In 1943 Kisseih embarked on more than thirty years of professional nursing and further training. Since nursing education in Ghana was not yet fully developed, in order to be eligible for senior posts under colonial rule she had to spend some time in the 1950s training for further qualifications in England. In 1961 she was made Chief Nursing Officer of the newly independent Ghana: her job title inherited from the earlier British system. Kisseih wanted to work towards having some university graduates within the nursing profession. As a first step a two-year "post-basic" diploma program to train nursing educators and administrators was established in 1963 through a threeway agreement between the World Health Organization (WHO), UNICEF and the Ghanaian government. It attracted nurses from other English-speaking countries in the region as well as from within Ghana. At the same time she oversaw a move away from the traditional British hospital-based system to a more community-based kind of healthcare better suited to Ghanaian society. She developed a new curriculum for nurses, sponsored by the WHO, which emphasised public health and community nursing care with good support for maternal and child health. Kisseih also established a scholarship fund for some nurses to train abroad until a more in-depth education was available locally.

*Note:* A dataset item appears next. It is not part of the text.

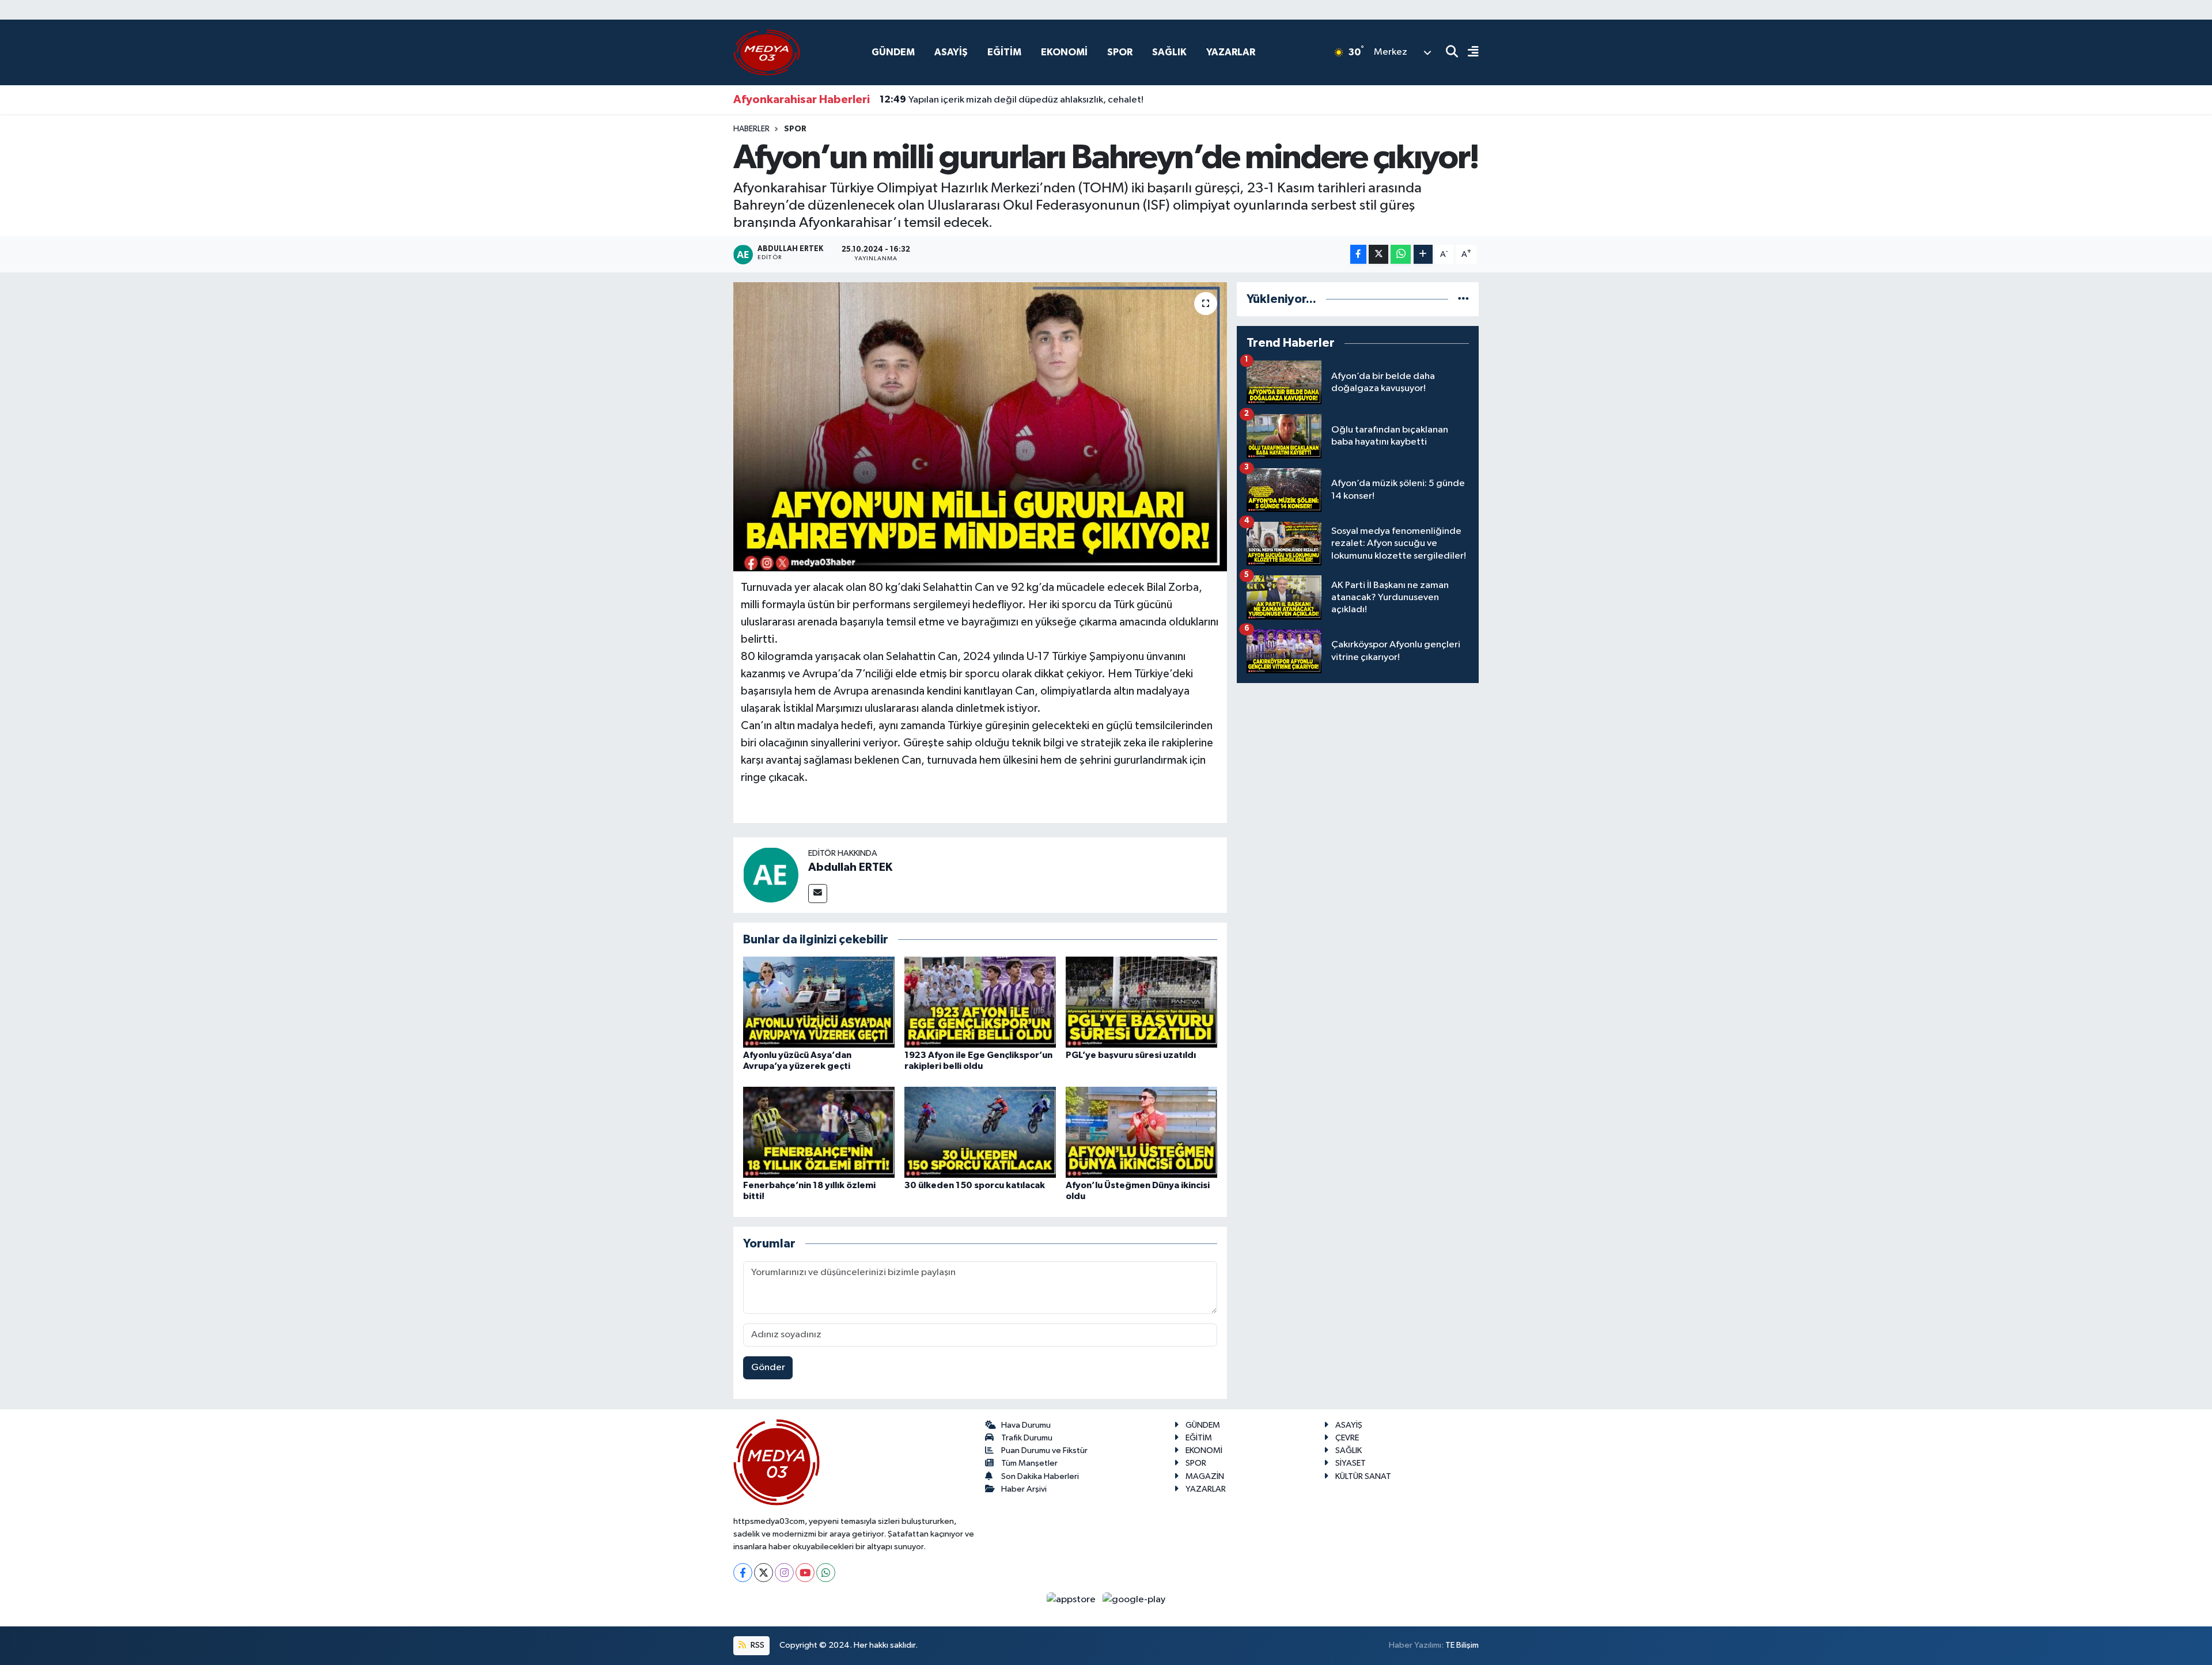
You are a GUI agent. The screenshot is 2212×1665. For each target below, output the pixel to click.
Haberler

Between 1975 and 1981 she was a lecturer in the Department of Nursing of the University of Ghana while also preparing for her 1980 doctorate at Boston University in the US, which made her the first nurse in Ghana with a post-graduate degree. 1980 saw the beginning of the first four-year bachelor's degree in nursing at the university's Legon campus. She "transformed and modernised nursing education" with "strong imaginative leadership and initiative", according to the citation accompanying an honorary Doctor of Laws degree conferred on her 89th birthday. It went on to say she had been determined that standards should be high after the post-independence departure of qualified nurses from overseas.

Kisseih was the founder and first president of the Ghana Registered Nurses Association (GRNA) formed in 1960 by a merger of two other nursing bodies, one led by her. She also served on the National Health Planning Committee and the Nurses and Midwives Board. She was an African representative to, and a worldwide committee member of, the International Council of Nurses and was their vice-president from 1973 to 1977. She was also involved in voluntary organisations like the Ghana Red Cross Society, the Girl Guides, the St. John Ambulance Association, the St John's Council of Ghana and the Manya Krobo Youth Congress. She was honoured by the state in 1984 and in 1986 her portrait was put on the 100 cedi banknote.

Her honorary degree was conferred ceremonially at Docia Kisseih's home because of her frailty and she died later that month, in August 2008. In 2015 the GRNA instituted a series of lectures to be called the Dr Docia Kisseih Memorial Lectures.